- _Alıştırma görevleri_
- 1) Aşağıdaki yayla gezisi metnine göre (a), (b) ve (c) ifadelerinin her biri doğru mu? Her birine evet ya da hayır deyin ve bu kararı veren sözleri metinden aynen alıntılayın.
(a) Baysal otelde 21 oda bulunur.
(b) Taranarak eklenen eski resimlerde renkler canlı görünür.
(c) Kartalkaya zirvesinden çiçek manzarasını görmek için en iyi zaman sonbahardır.
- 2) Aşağıdaki yayla gezisi metnine göre, Baysal otele varıldığında mangalı hazır bulmak isteyenlerin ne yapması önerilir?

Resimlerimiz farklı senelerdeki yayla seyahatlerimizde çekilmiş olup, bazıları digital makine olmadığı zamanlardan kaldığından taranarak buraya eklenmiştir. Bu sebeple o resimlerde renkler daha soluk görünüyor, ama aslı öyle değil,  renkler  buradakilerden çok daha canlı.

İşte böyle…

NETİCE
-Yaylaya gitmek güzeldir, gerçek sessizlik oralarda keşfedilir.
-Sonbahar renkleri ile de deneyebilirsiniz ancak Kartalkaya zirvesinden sarı bir ırmağı andıran çiçeklerin akışını yakalayabileceğiniz en iyi manzara Mayıs sonu, Haziran başıdır,
-Yaylaya çıkarken yolda bir kez durup, arabanın kontağını kapatıp ormanı dinleyin, ciğerlerinize alışık olmadığı bol oksijenli havayı soluyun, geçireceğiniz 2 gün için hazırlık olur,
-Baysal otel, yemek konusunda Bolu’nun iddialı yemek ustalarını aratmayacak lezzetli yemeklere sahip, temiz bir pansiyon seviyesinde hizmet veren 21 odalı, şömineli rahat bir dağ oteli,
-Baysal otele gitmeden önce, vardığınızda mangalı hazır bulmak isterseniz oteli arayın, özellikle et siparişinizi bildirin,
-Baysal otelin keş’li ev eriştesini, ev mantısını, ayva-kabak tatlısını önceden sipariş verin,
-Yakındaki balık çiftliğinin ilkel şartlarında, nefis bakla çorbasını, dilerseniz odun sobası çevresinde yiyebileceğiniz köy kahvaltısını da deneyebilirsiniz.(İçerisi çok ilkel ama ilginç bulup sevebilirsiniz, biz sevdik)

- _Toplanan veriler_

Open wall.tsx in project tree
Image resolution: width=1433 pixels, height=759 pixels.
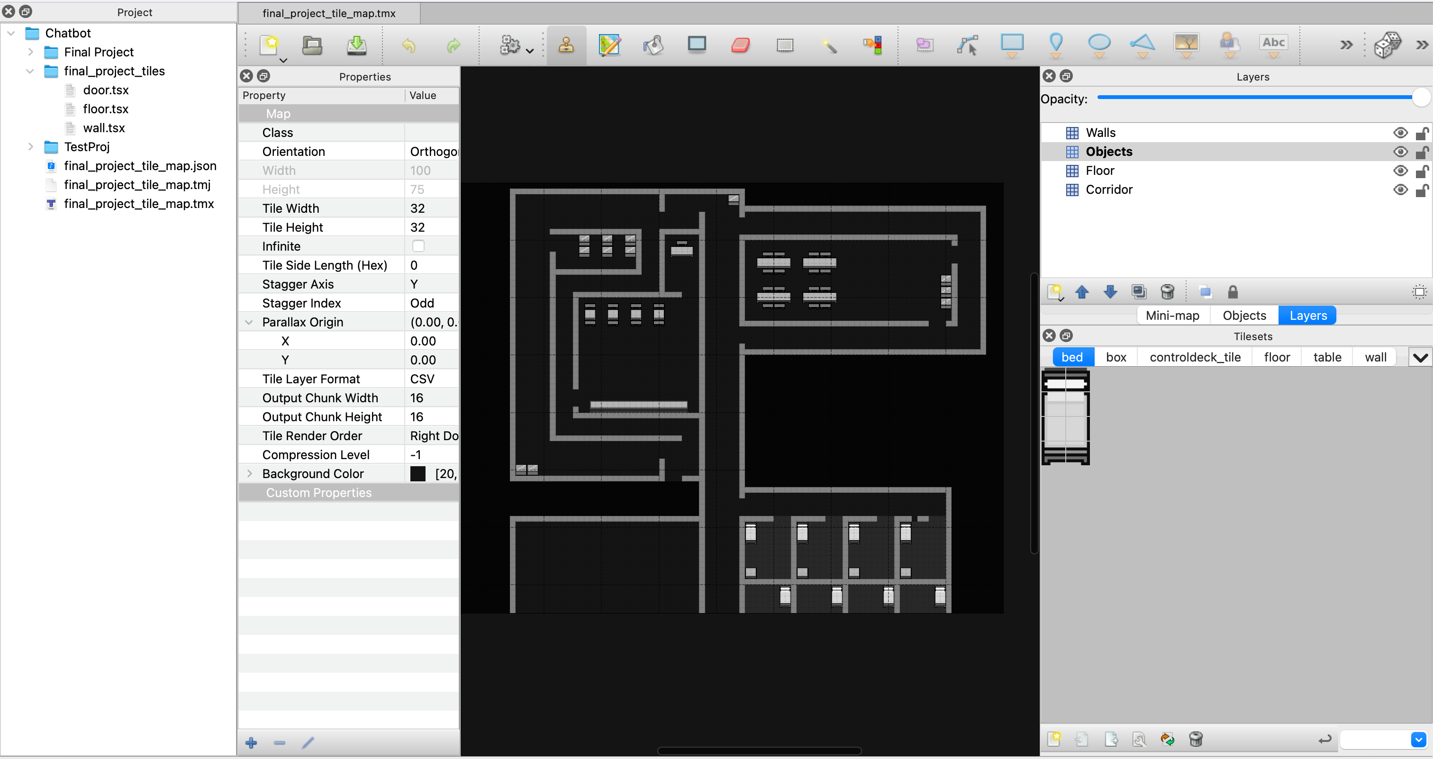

- _Tamamlanmış alıştırma_
- 1)
(a) Evet: "21 odalı"
(b) Hayır: "Bu sebeple o resimlerde renkler daha soluk görünüyor"
(c) Hayır: "en iyi manzara Mayıs sonu, Haziran başıdır"

- 2) Otele gitmeden önce oteli aramaları ve özellikle et siparişlerini bildirmeleri önerilir.